Prices for grocery items remain high, as unit prices in Nielsen-measured categories and retail channels have risen every month over the past two-and-a-half years. And the higher prices have consumers keenly focused on their budgets and how they spend their hard-earned cash. Many are finding, however, that it’s cheaper to eat in than go out, which has been a boon to both food and non-food retailers that have responded to the situation by expanding their overall food offerings.

According to year-end 2012 consumer price index data from the U.S. Bureau of Labor Statistics, prices for grocery foods have risen less than restaurant food (1.3% vs. 2.5%). So while rising commodity prices have driven sales growth in almost all major retail departments measured by Nielsen, unit sales trends are a different story, as seven of 11 departments experienced flat or negative unit sales growth. Unit sales growth is occurring in departments where consumer demand is trumping higher prices.
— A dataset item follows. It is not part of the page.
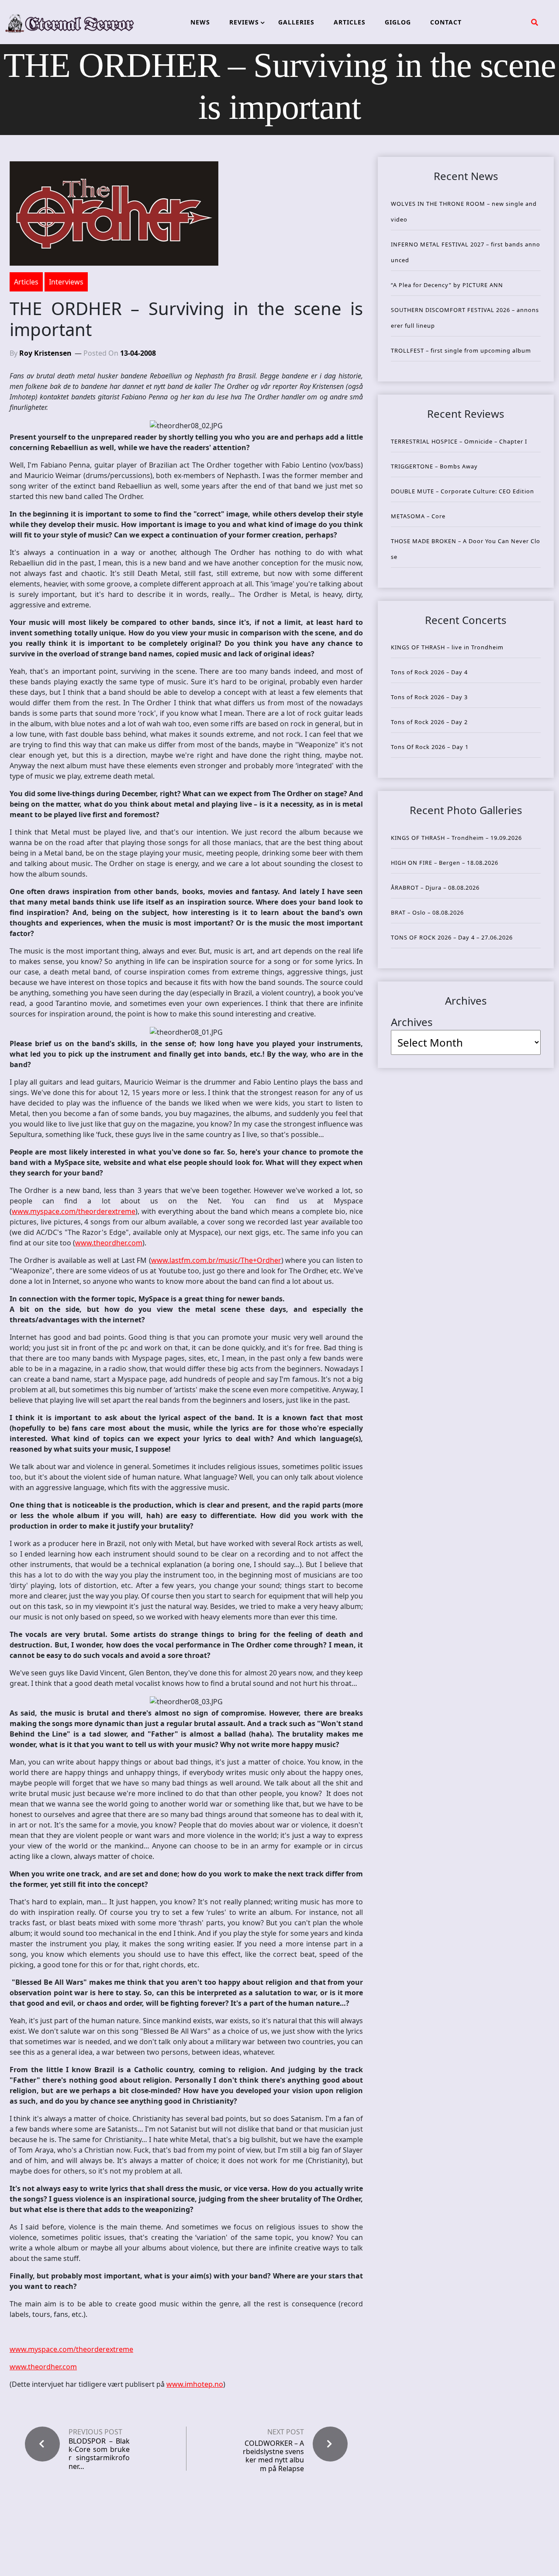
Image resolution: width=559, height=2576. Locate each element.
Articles (26, 282)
“Consumers are adjusting their shopping behavior to the relatively high prices, but they’re focused on meeting their demand for fresh foods and produce,” says Hale. “Specifically, given higher prices, reduced promotion support, they’re making trade-offs or buying less, especially in non-food grocery, dairy, fresh meat, dry grocery, general merchandise and frozen foods. Where are they buying more? Volume for fresh produce, health and beauty aids, and deli are all up on a year-over-year basis at the end of last year.”